→ **To do**:
Within the entries below, please return exactly the lines from the one with "Select the Data Agent magnifying glass icon" through the one with "The image size", leaving out any pictures.

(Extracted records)
[Start of section]

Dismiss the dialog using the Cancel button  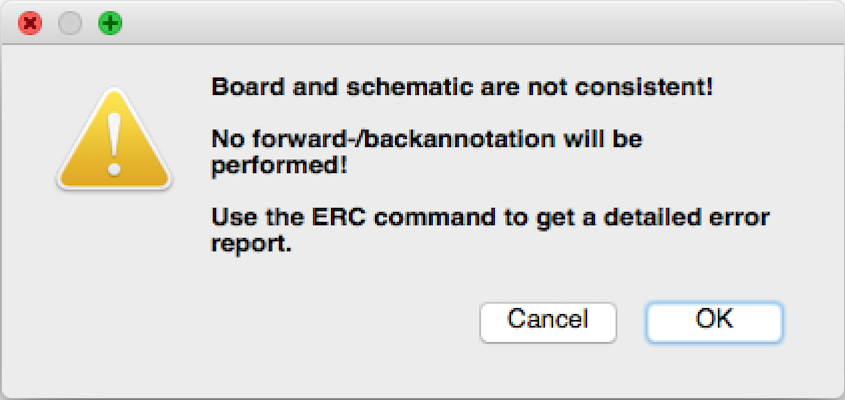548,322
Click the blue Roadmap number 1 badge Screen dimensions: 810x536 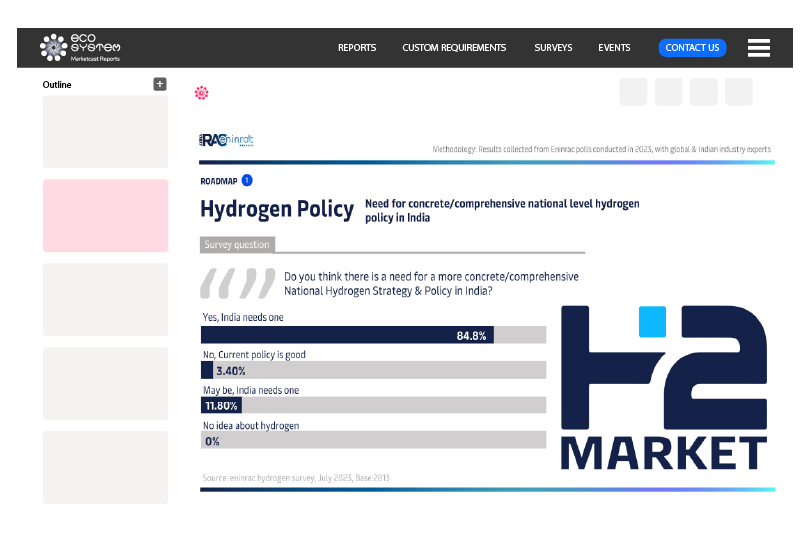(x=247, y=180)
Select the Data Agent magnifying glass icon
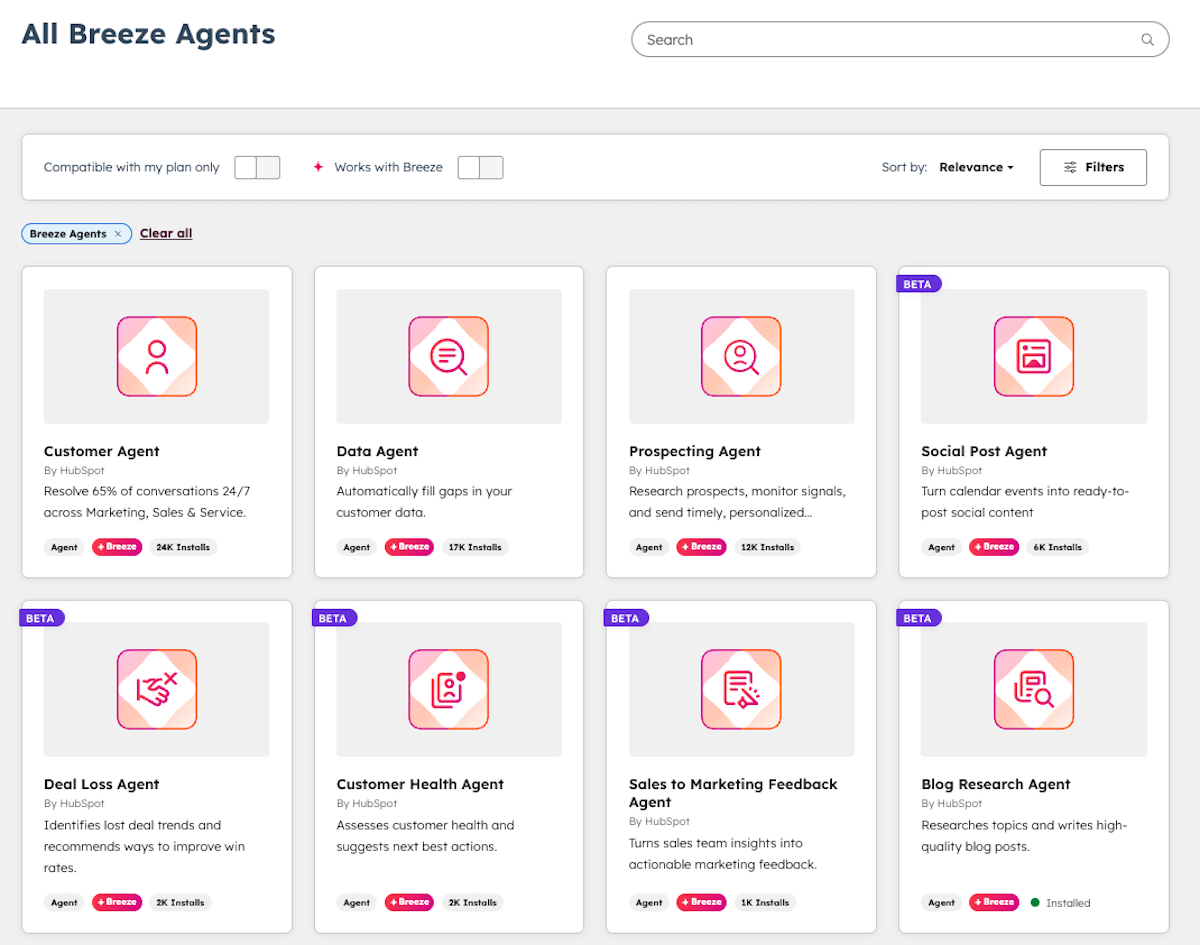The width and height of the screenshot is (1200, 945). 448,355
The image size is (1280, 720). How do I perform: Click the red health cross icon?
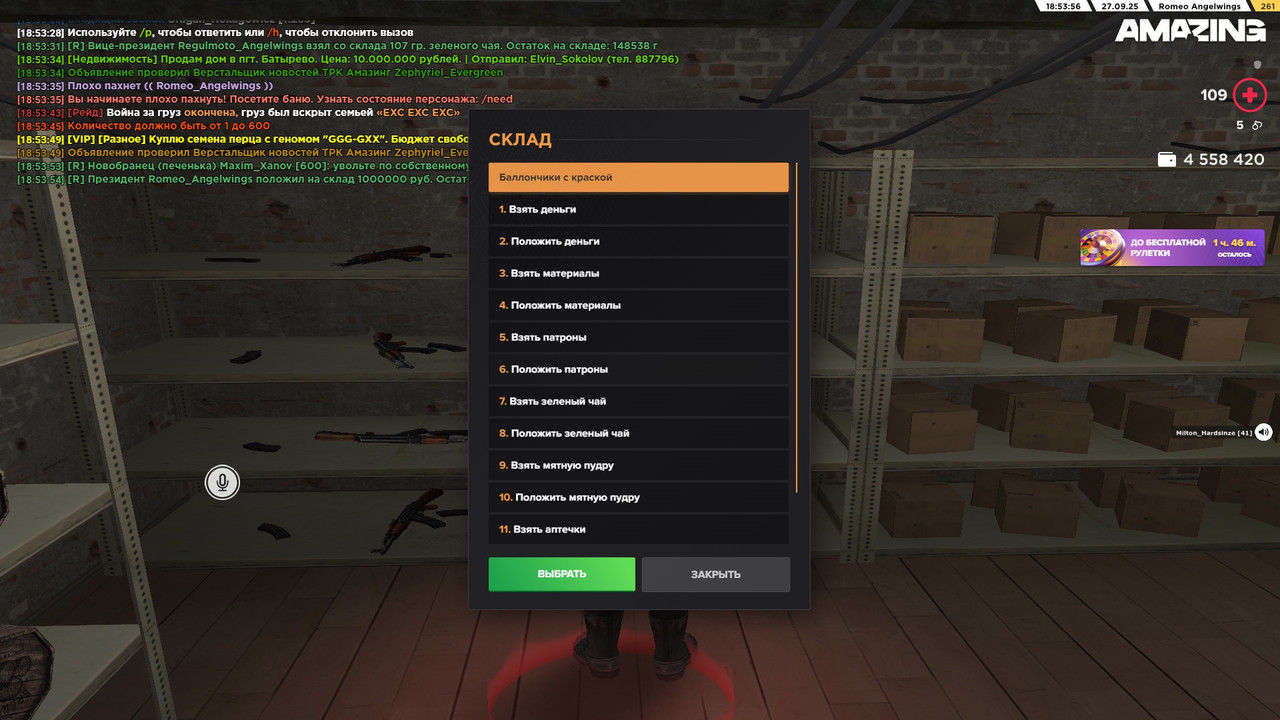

[End of section]
[Start of section]

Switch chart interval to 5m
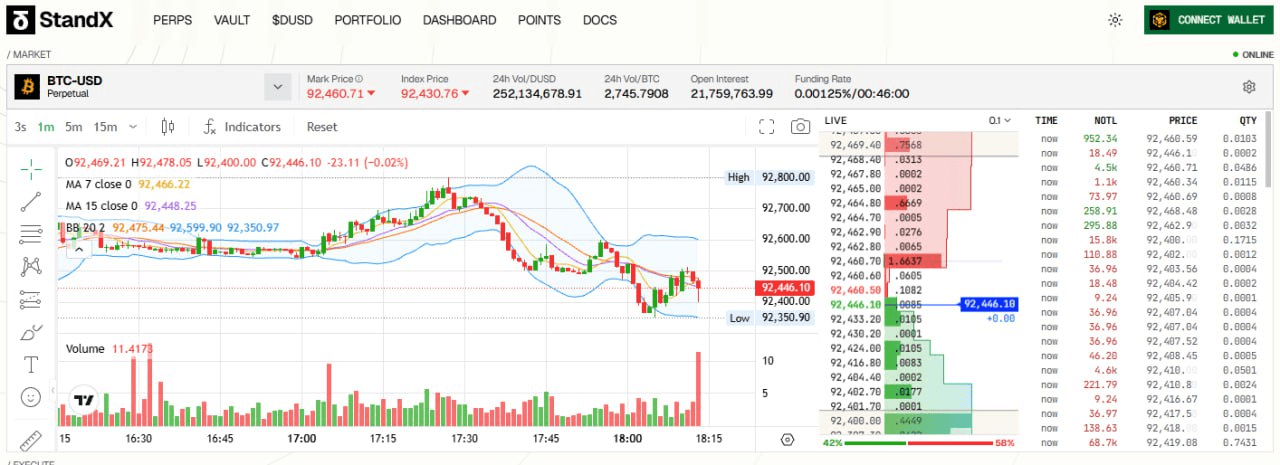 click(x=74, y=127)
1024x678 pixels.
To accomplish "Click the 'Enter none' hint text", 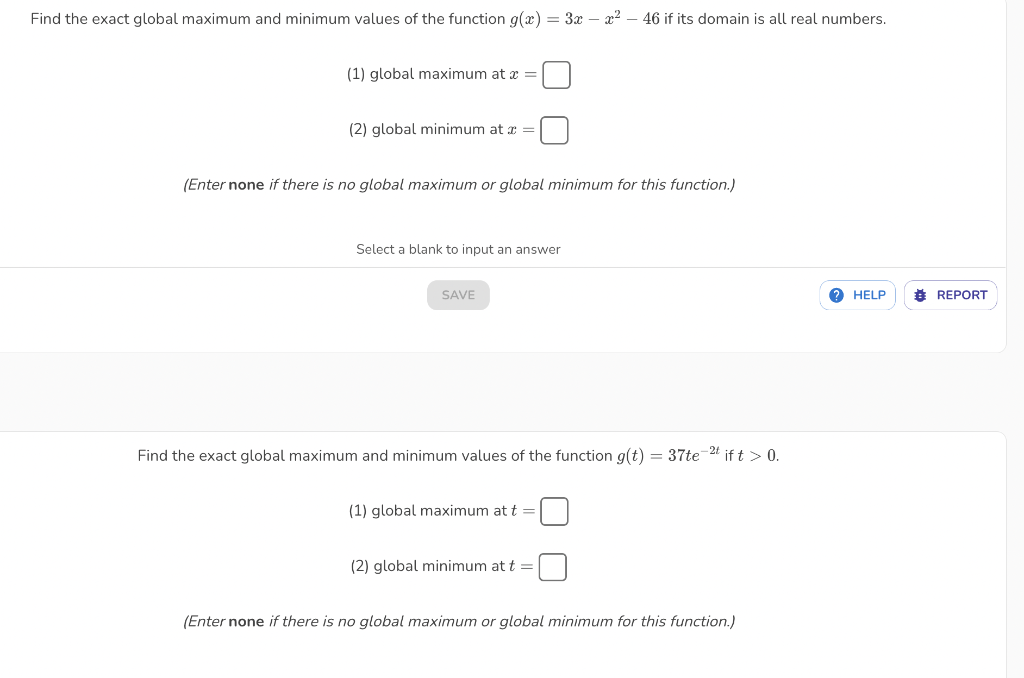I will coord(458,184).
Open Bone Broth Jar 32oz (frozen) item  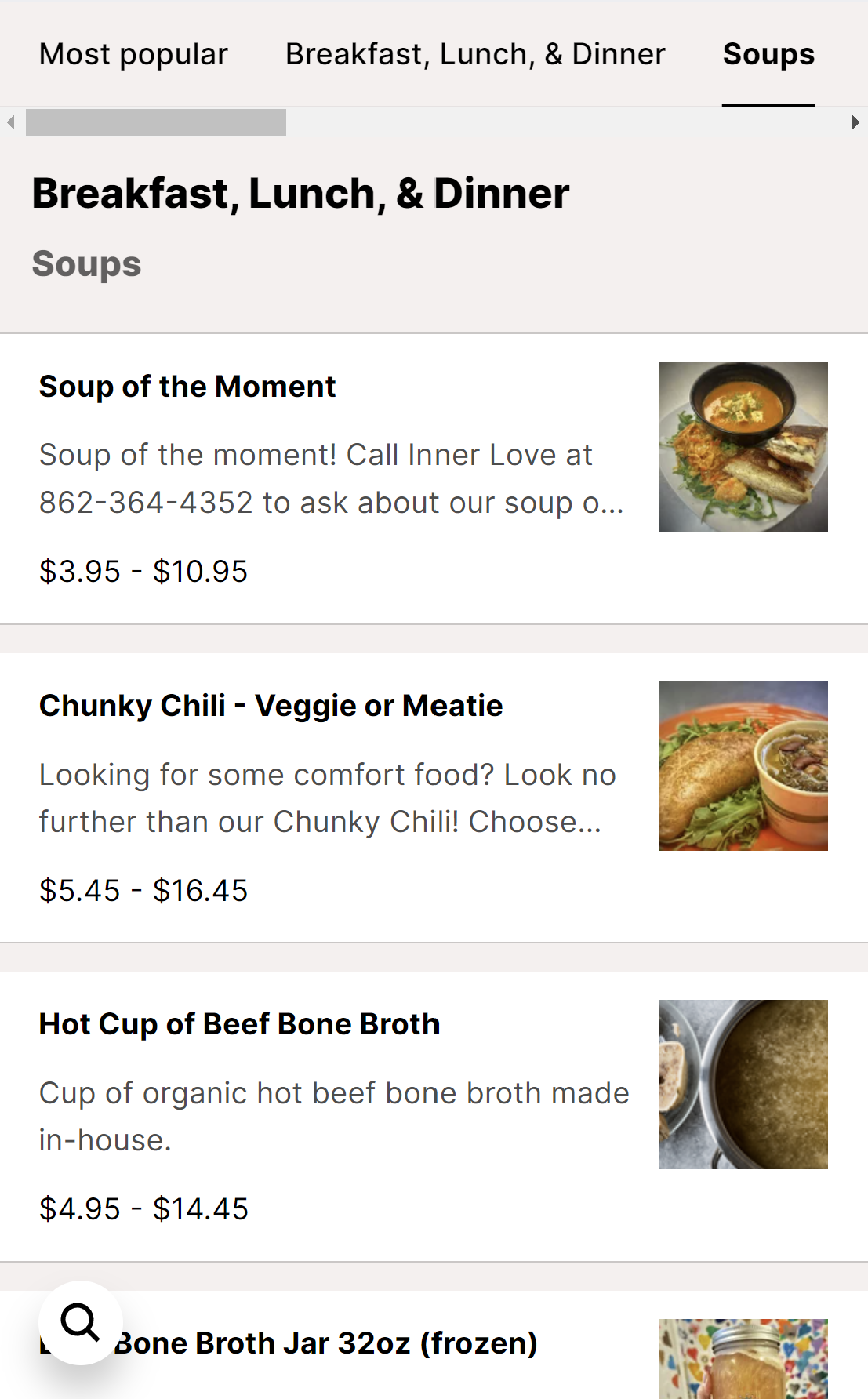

[End of section]

→ **Solution**:
Select the Data Agent magnifying glass icon
The width and height of the screenshot is (1200, 945). 448,355
The image size is (1280, 720). How do I perform: Click the red health cross icon?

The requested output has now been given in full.